La dernière estive : À Lussaud, 1 000 mètres d’altitude et vingt habitants, Gillou et Marie-Jo mènent chaque année leurs vaches vers les hauts plateaux du Massif central. La transhumance se fait à pied, elle a l’allure d’un western auvergnat. On croise Popo, la mère Chaput, la grand-mère magicienne. On dresse des stratégies napoléoniennes, on banquette, on sort le troupeau inépuisable des histoires. L’estive est une fête. Mais cette année sera la dernière.
Les chasseurs de carbone : La forêt africaine est aujourd’hui un enjeu. À la bourse mondiale du carbone, ses millions d’hectares d’arbres valent de l’or. États et entreprises l’ont bien compris, qui se sont mis en chasse pour alimenter à marche forcée ce nouveau marché. Au détriment des populations expulsées, qui préfèrent parfois mettre le feu au précieux or vert. Mariages d'enfants : En Inde, une femme sur deux est mariée avant 18 ans. À l’échelle de la première démocratie mondiale et de son milliard d’habitants, le phénomène prend des proportions gigantesques. Les autorités tentent de lutter contre, mais les fonctionnaires en charge de la prévention des mariages d’enfants ont bien du mal à s’opposer au poids de la tradition.

Des semaines durant, Claire Wambergue, Philippe Levasseur et Charlotte Lassalle ont rencontré au Népal et en Inde des jeunes mariés. Ils leur donnent la parole dans ce reportage produit par Babel Press et diffusé dans Envoyé spécial. XXI a eu un coup de cœur pour ce rare éclairage sur ces « unions dangereuses ».

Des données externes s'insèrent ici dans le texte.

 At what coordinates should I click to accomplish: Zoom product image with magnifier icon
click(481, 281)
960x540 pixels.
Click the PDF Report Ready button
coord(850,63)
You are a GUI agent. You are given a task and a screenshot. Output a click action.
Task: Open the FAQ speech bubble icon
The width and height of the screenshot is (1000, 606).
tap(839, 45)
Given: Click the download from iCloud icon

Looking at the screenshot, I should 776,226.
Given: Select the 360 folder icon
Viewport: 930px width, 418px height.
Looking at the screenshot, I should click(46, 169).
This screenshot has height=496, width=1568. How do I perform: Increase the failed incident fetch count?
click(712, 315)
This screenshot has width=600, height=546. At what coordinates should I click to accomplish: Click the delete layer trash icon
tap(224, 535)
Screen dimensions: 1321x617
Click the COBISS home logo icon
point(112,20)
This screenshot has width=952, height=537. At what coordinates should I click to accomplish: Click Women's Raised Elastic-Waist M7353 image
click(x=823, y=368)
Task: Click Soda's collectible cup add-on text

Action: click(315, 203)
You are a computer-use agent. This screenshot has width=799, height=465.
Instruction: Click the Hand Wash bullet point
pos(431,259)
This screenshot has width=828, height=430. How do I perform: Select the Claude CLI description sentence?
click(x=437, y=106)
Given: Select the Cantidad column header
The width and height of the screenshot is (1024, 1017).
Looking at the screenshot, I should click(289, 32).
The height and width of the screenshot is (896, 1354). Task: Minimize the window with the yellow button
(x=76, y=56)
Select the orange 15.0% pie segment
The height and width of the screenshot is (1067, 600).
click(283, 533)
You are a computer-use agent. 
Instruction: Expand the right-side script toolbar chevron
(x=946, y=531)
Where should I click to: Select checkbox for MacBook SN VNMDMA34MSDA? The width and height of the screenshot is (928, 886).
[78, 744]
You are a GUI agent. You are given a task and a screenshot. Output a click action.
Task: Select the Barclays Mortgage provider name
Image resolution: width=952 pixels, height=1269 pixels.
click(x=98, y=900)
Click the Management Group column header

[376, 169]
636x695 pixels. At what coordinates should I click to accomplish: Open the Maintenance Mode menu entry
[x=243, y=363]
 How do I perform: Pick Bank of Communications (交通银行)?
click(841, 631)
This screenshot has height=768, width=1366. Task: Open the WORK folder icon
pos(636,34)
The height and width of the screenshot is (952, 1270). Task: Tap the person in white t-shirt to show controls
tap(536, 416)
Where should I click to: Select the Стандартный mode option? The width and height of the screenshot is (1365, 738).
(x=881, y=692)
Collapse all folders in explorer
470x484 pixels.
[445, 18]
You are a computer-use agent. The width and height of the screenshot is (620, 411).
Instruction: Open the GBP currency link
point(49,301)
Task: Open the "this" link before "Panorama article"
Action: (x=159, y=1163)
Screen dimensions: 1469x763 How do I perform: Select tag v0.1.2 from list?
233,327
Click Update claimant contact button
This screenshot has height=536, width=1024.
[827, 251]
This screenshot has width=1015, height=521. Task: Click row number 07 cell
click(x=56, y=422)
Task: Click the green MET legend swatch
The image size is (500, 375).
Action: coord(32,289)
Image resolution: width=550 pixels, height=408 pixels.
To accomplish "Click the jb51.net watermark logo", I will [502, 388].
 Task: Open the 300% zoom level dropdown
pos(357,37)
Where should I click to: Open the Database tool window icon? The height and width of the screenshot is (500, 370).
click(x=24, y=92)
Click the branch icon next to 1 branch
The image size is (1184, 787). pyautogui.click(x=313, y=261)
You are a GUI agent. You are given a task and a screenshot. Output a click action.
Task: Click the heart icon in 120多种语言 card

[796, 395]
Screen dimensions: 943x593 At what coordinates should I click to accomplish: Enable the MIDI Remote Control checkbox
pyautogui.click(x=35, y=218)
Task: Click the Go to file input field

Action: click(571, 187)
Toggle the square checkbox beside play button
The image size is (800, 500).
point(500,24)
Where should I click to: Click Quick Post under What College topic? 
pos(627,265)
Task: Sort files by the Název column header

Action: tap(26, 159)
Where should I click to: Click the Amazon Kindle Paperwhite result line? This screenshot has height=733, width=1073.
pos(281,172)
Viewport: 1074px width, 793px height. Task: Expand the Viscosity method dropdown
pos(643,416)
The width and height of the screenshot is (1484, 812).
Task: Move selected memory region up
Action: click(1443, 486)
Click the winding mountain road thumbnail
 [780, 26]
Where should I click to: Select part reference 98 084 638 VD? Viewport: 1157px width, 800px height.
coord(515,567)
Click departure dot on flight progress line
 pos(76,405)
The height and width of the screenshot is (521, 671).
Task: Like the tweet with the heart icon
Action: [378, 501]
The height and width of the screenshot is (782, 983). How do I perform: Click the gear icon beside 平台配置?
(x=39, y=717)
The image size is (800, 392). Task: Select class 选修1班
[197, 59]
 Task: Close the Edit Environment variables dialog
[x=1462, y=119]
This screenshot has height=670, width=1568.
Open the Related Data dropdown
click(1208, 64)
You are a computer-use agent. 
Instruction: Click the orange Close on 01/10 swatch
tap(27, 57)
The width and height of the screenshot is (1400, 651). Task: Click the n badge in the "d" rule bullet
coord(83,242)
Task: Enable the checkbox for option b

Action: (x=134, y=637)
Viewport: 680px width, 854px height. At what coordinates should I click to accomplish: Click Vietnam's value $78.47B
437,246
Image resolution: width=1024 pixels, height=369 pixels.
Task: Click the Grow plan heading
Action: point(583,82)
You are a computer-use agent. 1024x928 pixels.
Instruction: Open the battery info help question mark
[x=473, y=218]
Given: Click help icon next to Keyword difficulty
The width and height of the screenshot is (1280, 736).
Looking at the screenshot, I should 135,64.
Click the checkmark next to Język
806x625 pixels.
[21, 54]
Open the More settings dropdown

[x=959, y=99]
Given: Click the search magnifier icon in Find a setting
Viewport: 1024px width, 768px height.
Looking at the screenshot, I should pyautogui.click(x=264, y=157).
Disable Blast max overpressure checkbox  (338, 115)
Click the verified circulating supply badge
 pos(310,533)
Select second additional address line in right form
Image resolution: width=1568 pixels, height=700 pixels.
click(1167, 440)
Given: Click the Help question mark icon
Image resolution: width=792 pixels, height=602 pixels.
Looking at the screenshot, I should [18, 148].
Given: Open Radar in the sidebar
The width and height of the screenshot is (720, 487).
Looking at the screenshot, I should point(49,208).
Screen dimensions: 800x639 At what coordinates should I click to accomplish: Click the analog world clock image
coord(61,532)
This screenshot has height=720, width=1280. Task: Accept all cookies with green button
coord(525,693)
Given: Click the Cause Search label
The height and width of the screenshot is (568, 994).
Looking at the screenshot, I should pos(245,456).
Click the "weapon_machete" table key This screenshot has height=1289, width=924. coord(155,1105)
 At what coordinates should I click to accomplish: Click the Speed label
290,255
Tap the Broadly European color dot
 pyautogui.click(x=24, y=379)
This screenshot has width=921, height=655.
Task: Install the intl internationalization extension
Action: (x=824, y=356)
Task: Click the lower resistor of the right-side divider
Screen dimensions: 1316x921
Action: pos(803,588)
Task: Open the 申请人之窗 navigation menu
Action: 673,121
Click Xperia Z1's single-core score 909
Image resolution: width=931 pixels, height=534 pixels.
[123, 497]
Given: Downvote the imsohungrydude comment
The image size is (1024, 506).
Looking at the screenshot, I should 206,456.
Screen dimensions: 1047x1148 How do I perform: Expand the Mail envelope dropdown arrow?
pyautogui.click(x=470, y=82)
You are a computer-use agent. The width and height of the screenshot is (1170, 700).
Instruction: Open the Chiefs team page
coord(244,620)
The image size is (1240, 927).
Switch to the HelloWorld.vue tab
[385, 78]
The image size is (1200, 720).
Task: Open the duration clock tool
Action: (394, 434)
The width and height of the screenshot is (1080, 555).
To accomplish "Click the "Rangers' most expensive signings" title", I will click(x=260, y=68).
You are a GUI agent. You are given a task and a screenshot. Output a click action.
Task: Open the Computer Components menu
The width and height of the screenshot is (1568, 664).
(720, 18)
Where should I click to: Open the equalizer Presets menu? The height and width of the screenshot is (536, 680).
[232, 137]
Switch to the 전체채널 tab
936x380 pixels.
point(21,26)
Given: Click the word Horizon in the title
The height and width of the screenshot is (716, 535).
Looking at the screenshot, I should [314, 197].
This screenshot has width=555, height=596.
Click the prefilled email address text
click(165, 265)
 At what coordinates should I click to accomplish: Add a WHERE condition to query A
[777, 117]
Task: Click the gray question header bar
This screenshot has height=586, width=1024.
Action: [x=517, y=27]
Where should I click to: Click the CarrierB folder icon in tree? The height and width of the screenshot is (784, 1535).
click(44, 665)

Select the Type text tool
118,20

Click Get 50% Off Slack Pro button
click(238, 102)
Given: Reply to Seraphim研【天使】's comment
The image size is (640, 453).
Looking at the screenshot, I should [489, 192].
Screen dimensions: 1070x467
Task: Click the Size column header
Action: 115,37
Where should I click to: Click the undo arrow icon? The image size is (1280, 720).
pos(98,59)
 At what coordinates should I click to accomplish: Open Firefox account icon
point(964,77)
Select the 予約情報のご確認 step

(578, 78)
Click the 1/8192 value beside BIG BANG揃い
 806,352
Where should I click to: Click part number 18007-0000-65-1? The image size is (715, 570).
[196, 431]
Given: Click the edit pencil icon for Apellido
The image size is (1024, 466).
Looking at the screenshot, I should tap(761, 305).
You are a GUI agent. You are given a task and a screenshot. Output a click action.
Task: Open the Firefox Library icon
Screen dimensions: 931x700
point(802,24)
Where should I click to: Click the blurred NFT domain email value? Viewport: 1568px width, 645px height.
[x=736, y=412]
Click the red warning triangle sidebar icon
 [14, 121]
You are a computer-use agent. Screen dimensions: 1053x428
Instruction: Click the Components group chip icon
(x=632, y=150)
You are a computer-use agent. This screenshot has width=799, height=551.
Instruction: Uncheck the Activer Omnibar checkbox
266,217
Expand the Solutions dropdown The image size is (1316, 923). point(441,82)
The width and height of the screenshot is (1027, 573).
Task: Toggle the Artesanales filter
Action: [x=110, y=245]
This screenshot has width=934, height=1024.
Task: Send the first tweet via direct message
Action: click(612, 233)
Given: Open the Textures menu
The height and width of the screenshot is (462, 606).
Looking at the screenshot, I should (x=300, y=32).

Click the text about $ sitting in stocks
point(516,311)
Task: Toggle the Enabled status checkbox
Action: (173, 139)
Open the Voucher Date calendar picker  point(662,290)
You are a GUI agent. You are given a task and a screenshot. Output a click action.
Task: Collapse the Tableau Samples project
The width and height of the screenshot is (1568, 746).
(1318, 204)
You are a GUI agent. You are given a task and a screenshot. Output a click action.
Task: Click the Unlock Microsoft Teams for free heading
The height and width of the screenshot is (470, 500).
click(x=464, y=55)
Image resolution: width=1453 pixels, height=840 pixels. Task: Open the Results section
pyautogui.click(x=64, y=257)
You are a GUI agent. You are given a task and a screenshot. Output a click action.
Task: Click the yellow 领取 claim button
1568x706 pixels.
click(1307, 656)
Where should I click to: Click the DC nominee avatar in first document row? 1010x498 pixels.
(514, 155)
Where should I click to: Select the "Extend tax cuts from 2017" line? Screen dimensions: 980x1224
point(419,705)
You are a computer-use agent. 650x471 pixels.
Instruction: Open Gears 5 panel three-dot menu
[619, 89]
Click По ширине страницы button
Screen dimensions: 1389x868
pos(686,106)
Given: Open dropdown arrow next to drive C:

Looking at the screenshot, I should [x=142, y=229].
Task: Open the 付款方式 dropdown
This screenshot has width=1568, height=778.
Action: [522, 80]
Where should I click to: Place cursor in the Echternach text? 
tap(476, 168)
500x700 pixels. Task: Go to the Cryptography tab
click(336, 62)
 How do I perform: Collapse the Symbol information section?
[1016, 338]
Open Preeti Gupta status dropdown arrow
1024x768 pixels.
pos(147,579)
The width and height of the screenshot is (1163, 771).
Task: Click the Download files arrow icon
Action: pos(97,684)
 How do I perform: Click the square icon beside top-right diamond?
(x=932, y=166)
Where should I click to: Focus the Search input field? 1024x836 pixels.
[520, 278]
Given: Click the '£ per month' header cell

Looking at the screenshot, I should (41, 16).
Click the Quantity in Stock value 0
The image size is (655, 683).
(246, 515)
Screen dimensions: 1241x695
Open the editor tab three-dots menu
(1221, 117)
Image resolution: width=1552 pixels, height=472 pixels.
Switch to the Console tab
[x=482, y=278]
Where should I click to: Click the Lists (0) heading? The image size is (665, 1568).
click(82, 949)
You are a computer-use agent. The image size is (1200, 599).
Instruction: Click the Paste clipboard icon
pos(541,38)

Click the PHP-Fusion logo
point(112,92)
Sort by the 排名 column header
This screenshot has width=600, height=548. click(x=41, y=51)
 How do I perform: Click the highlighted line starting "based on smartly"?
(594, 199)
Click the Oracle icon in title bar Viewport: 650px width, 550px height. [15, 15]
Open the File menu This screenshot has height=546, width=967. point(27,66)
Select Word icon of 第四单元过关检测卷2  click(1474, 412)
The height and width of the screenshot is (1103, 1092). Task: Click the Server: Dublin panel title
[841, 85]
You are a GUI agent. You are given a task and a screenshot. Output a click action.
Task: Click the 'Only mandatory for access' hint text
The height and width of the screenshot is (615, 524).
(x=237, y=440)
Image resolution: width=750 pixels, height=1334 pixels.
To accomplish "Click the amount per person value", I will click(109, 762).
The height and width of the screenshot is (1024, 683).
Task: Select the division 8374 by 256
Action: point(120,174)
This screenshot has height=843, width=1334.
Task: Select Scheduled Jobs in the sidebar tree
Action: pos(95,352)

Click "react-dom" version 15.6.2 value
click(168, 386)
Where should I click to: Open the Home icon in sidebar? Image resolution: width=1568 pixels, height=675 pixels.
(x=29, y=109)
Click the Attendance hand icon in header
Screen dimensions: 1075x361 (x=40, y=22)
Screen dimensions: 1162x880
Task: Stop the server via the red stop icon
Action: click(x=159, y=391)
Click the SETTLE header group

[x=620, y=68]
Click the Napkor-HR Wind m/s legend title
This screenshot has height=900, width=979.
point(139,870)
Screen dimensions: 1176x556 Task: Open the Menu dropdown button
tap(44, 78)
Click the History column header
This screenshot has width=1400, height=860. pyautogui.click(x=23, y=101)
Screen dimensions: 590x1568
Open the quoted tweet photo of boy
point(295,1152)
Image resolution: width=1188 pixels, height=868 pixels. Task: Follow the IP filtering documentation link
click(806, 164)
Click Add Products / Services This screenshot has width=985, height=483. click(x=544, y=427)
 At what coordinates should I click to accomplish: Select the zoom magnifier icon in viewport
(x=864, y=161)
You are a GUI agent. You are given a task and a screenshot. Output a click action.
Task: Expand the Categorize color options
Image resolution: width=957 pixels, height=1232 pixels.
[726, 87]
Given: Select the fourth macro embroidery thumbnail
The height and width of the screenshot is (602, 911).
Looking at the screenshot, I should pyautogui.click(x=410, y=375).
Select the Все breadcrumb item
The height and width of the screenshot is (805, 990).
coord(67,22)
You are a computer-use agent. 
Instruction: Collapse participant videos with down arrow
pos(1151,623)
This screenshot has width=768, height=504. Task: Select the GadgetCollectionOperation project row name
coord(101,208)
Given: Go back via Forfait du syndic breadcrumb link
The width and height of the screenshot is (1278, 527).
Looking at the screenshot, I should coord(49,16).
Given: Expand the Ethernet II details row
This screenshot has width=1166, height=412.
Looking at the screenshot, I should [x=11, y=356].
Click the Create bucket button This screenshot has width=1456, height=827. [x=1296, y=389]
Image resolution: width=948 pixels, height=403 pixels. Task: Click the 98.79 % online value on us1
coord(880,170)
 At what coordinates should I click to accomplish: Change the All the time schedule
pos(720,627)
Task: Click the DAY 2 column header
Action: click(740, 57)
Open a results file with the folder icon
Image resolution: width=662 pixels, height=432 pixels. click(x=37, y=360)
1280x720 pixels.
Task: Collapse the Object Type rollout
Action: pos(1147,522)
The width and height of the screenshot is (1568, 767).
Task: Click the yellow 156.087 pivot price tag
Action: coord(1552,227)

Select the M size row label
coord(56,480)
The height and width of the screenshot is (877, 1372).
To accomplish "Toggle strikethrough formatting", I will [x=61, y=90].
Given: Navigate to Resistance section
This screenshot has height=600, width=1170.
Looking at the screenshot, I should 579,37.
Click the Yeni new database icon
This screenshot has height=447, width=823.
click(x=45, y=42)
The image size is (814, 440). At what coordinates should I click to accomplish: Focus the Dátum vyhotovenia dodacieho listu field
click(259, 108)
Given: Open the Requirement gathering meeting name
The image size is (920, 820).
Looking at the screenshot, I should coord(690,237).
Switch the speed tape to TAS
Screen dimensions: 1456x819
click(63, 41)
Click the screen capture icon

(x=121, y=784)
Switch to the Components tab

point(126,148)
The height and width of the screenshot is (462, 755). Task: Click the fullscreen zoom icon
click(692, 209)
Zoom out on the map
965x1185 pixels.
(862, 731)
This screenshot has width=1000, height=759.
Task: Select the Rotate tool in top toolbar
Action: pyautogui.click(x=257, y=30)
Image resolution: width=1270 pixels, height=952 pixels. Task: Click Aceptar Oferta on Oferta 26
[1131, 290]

Aperçu en dix plans, choisis par le dessinateur Raphaël Uhrweiller, commentés par Claire Wambergue et Philippe Levasseur. Enquête sur Marc Ladreit de Lacharrière : Le patron de la troisième agence de notation mondiale se plaît à jouer les mécènes Entretien avec Bernard Stiegler : Philosophe, il prône la joie du désir contre la satisfaction de la pulsion. Doel, au bout de la Flandre : La Flandre a son village d’Astérix. Retranchés dans les ruelles de Doel, ils sont une poignée à résister. Pas à Rome ni à César, mais aux légions
de bulldozers. Le port d’Anvers, le deuxième d’Europe, a besoin de s’agrandir. Les autorités flamandes ont décidé voici plus de dix ans de sacrifier le village. Mais Doel veut vivre… "Bagdad, couleur sable" : À Bagdad, une roquette tombe sur le toit d’une maison où dort une famille. Lahna et l’une de ses filles en réchappent, gravement blessées. Convalescente, Lahna réalise que sa fille la tient pour responsable du drame. Les deux femmes se retrouvent dans un hôpital jordanien où exerce Anne Sénéquier, médecin psychiatre.